Chinese Foreign Minister Wang Yi accused the United States government of trying to "suppress China and start a new cold war" in recent years, adding that U.S. policymakers have serious misconceptions about China.


It was an obvious jab at President Donald Trump and his administration, as similar comments were repeatedly used by the Chinese regime at the height of the 2018–2019 trade war.

But Wang was singing a different tune when talking about Democratic presidential nominee Joe Biden. In a recent interview with Chinese state-run media Xinhua and China Media Group, Wang said that Biden represents a "new window of hope" for the Sino–U.S. relationship.

According to Wang, the two countries could resolve their differences "as long as the United States can draw lessons from the past and work with China in the same direction." He expressed hopes that the incoming U.S. administration will "return to a sensible approach."

The Trump administration has opposed the Chinese Communist Party (CCP) on a range of issues, including unfair trade practices, espionage, malign influence in the United States, security threats posed by Chinese technology and its human rights abuses against minorities and Hong Kong residents.

Critics of Biden are concerned that he may go soft on China on those critical issues.

Just recently, Trump issued an executive order to the New York Stock Exchange (NYSE) to delist China Mobile, China Telecom and China Unicom as the three companies were found by the Pentagon to have ties to the Chinese military. The NYSE originally announced on Dec. 31, 2020, that it would begin the delisting process, but reversed its decision a week later. China saw it as a win.

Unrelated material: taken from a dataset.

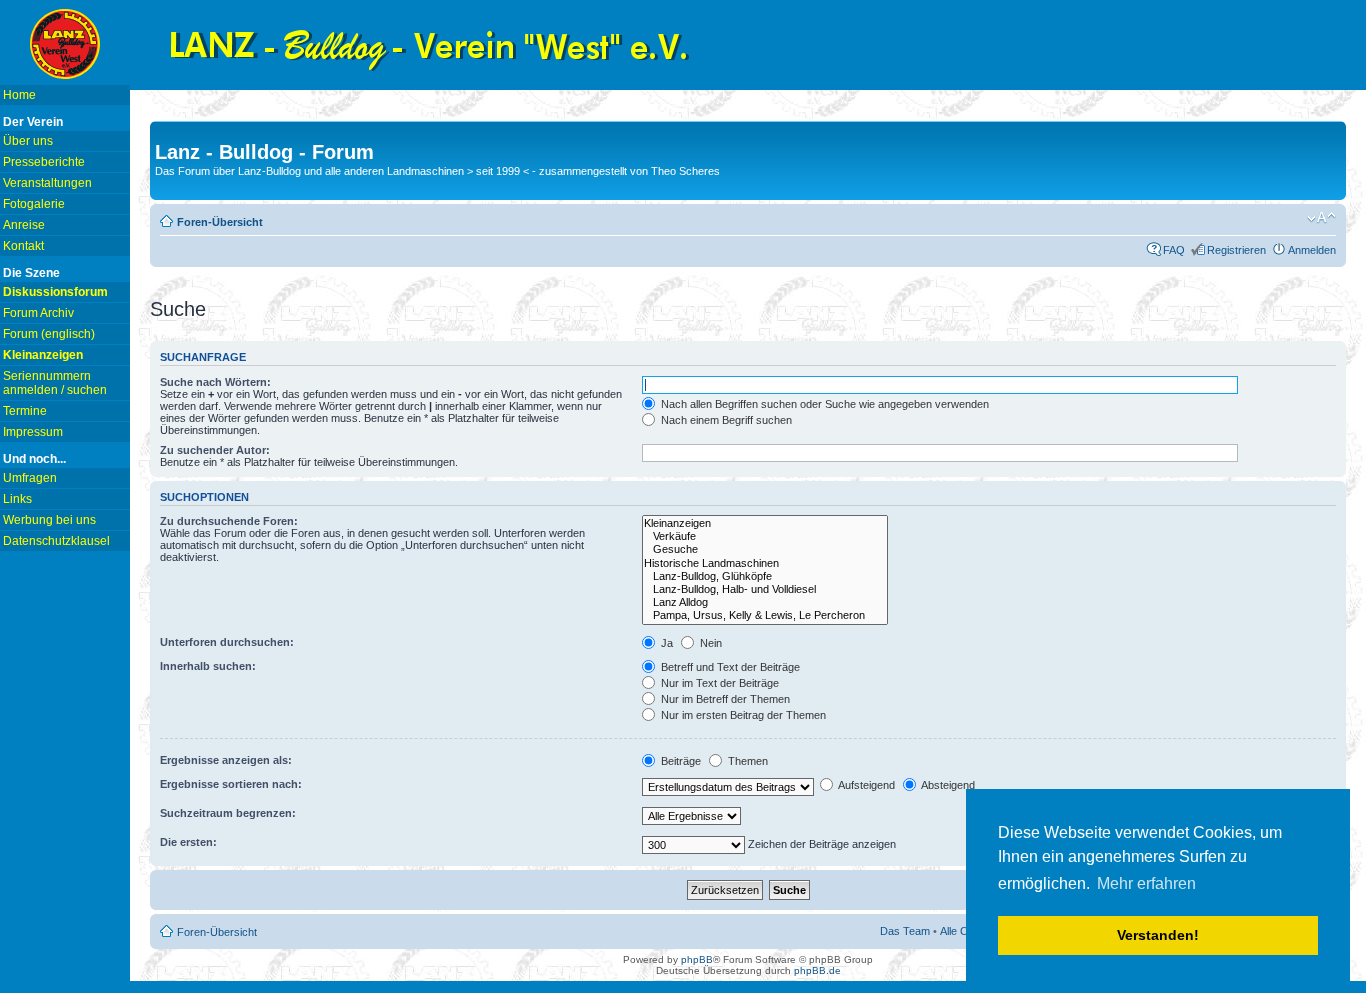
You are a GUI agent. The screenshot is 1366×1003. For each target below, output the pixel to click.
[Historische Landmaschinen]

In an article published on Jan. 5, China’s state-run media Global Times used the sudden decision by the New York Stock Exchange (NYSE) not to delist three Chinese telecom companies as a sign that a more "flexible" administration under Biden would be more friendly toward Beijing. "Chinese experts translated the move as a voice of reason from some in Wall Street and US political circle, who wish the incumbent US president won’t hamstring the incoming Biden administration in making decisions related to China," the article stated.

Sadly for them, the NYSE has since reversed course again and said on Jan. 6 that it would go ahead in delisting the three Chinese telecom companies. (Related: Will China retaliate against POTUS Trump’s tariffs with ban on rare earth materials? “Green energy” production could be sharply impacted.)

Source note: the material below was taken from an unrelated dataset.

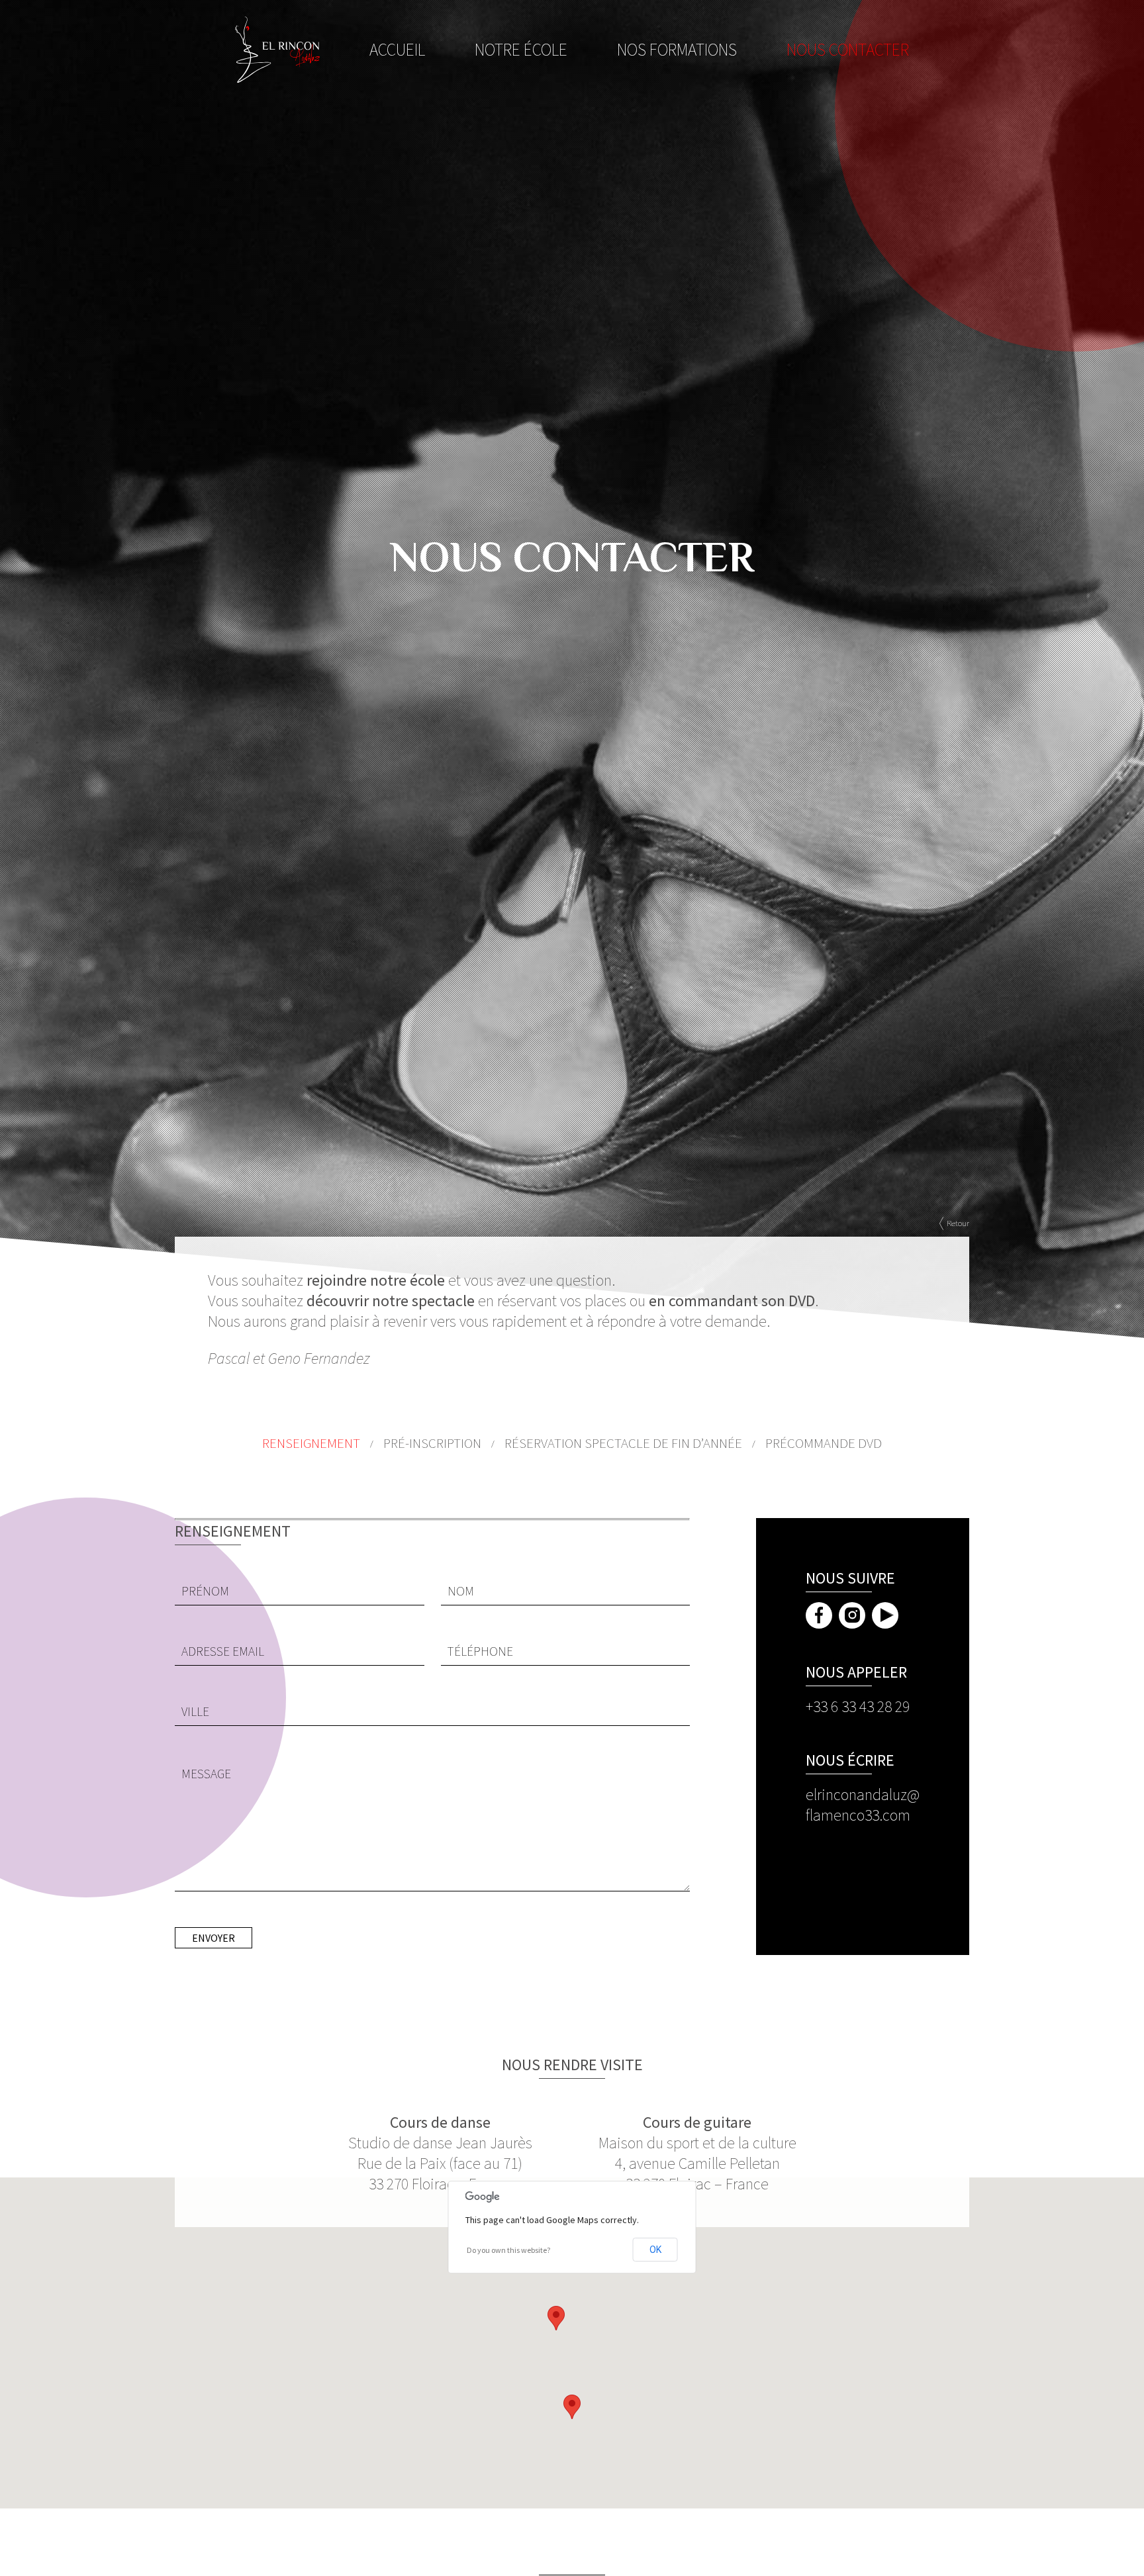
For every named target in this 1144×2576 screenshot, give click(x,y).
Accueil (397, 49)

China prefers Biden over Trump

An AP article published prior to the U.S. presidential election stated that "Chinese leaders hope Washington will tone down conflicts over trade, technology and security if Joe Biden wins the Nov. 3 presidential election." Yu Wanli, a professor of international relations at Beijing Language and Culture University, was quoted in the article saying that at the least, Biden's policy "won't be as emotional and ridiculous as Trump's."

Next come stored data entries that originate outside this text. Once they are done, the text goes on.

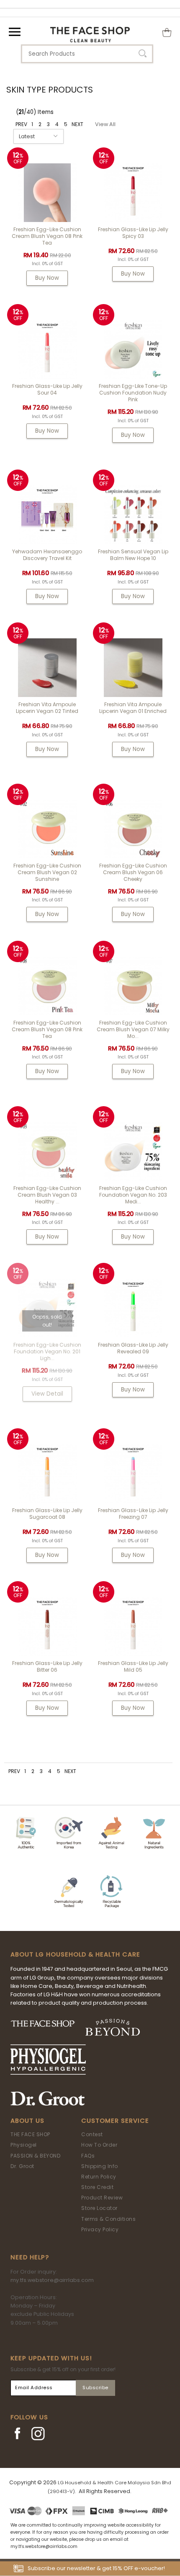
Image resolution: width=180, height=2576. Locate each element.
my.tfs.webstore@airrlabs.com (52, 2280)
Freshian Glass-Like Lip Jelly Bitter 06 (47, 1666)
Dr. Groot (22, 2166)
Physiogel (23, 2144)
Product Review (102, 2197)
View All (105, 124)
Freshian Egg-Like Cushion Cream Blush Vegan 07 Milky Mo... (133, 1029)
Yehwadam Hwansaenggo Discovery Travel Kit (47, 555)
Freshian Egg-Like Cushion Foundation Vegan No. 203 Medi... (133, 1195)
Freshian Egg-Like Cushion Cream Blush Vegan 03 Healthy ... (47, 1195)
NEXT (77, 124)
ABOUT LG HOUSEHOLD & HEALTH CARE (75, 1954)
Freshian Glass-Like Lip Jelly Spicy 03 (133, 233)
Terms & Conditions (108, 2218)
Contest (92, 2134)
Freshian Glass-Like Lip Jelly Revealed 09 (133, 1348)
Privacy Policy (99, 2229)
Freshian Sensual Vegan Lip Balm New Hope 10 (133, 555)
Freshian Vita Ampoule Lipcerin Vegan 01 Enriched (133, 708)
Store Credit (97, 2187)
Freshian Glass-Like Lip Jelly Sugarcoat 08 (47, 1513)
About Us (27, 2121)
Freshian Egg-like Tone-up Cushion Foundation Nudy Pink (133, 392)
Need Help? (29, 2257)
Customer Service (115, 2121)
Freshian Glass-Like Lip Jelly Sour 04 (47, 389)
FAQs (88, 2155)
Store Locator (99, 2208)
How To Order (99, 2144)
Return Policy (98, 2176)
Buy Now (47, 278)
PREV (21, 124)
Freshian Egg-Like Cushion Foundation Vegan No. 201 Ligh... (47, 1351)
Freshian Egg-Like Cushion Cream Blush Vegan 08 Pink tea (47, 236)
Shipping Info (99, 2166)
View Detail (47, 1394)
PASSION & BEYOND (35, 2155)
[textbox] (87, 53)
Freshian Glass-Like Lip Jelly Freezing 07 (133, 1513)
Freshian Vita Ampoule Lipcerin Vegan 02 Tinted (47, 708)
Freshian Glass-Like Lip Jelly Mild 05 (133, 1666)
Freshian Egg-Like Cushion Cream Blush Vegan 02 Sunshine (47, 872)
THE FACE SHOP (30, 2134)
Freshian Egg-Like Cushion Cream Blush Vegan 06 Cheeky (133, 872)
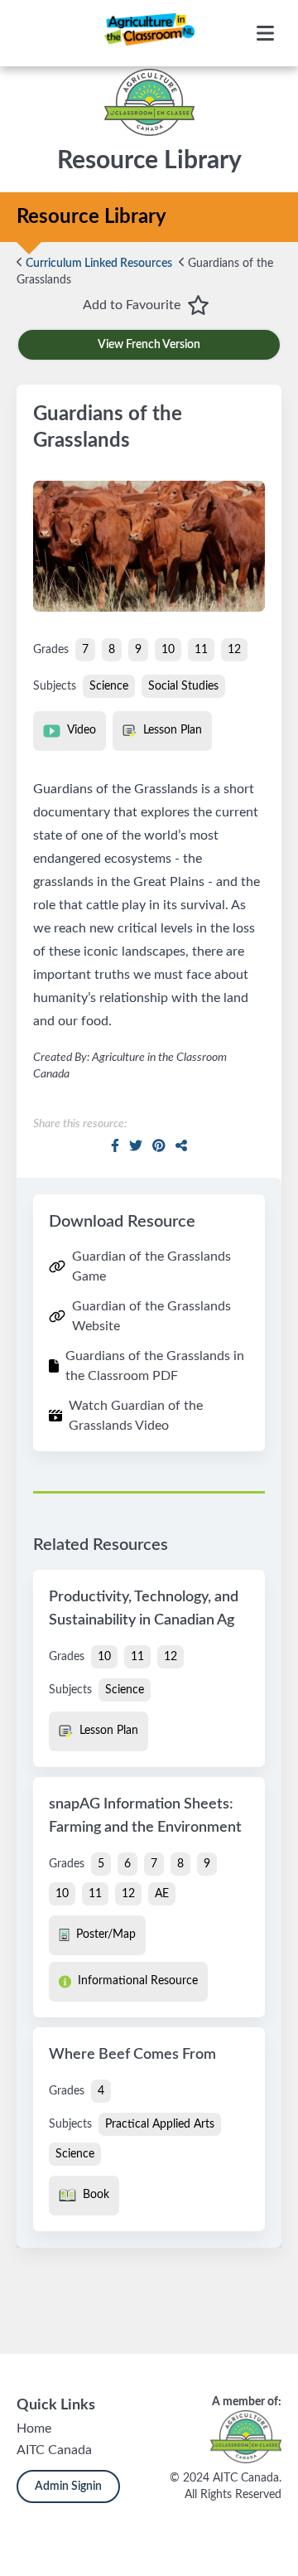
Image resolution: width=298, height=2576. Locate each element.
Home (34, 2428)
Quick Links (56, 2405)
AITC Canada (54, 2450)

Zhong Yuan, a researcher focused on China’s political system, explained in a commentary article published in the Chinese-language Epoch Times that the CCP preferred a Biden presidency because he would implement a policy of engagement with Beijing. According to Zhong, there was an urgency for the CCP to start working with Biden because there is an internal division within the Party about how to handle the deteriorating Sino–U.S. ties. Zhong added the division threatened the position of Chinese leader Xi Jinping within the Party and was it likely the reason why the Chinese state-run media took up the position of supporting Biden.

Interestingly, Chinese leaders favored Trump over Hillary Clinton in the 2016 presidential election. But they were turned off in a major way when Trump increased tariffs on Chinese exports in 2018 over complaints that Beijing steals or pressures companies to hand over technology.

The Chinese are hoping a Biden presidency might restore a more predictable relationship between the two countries after the shocks of Trump's tariff war.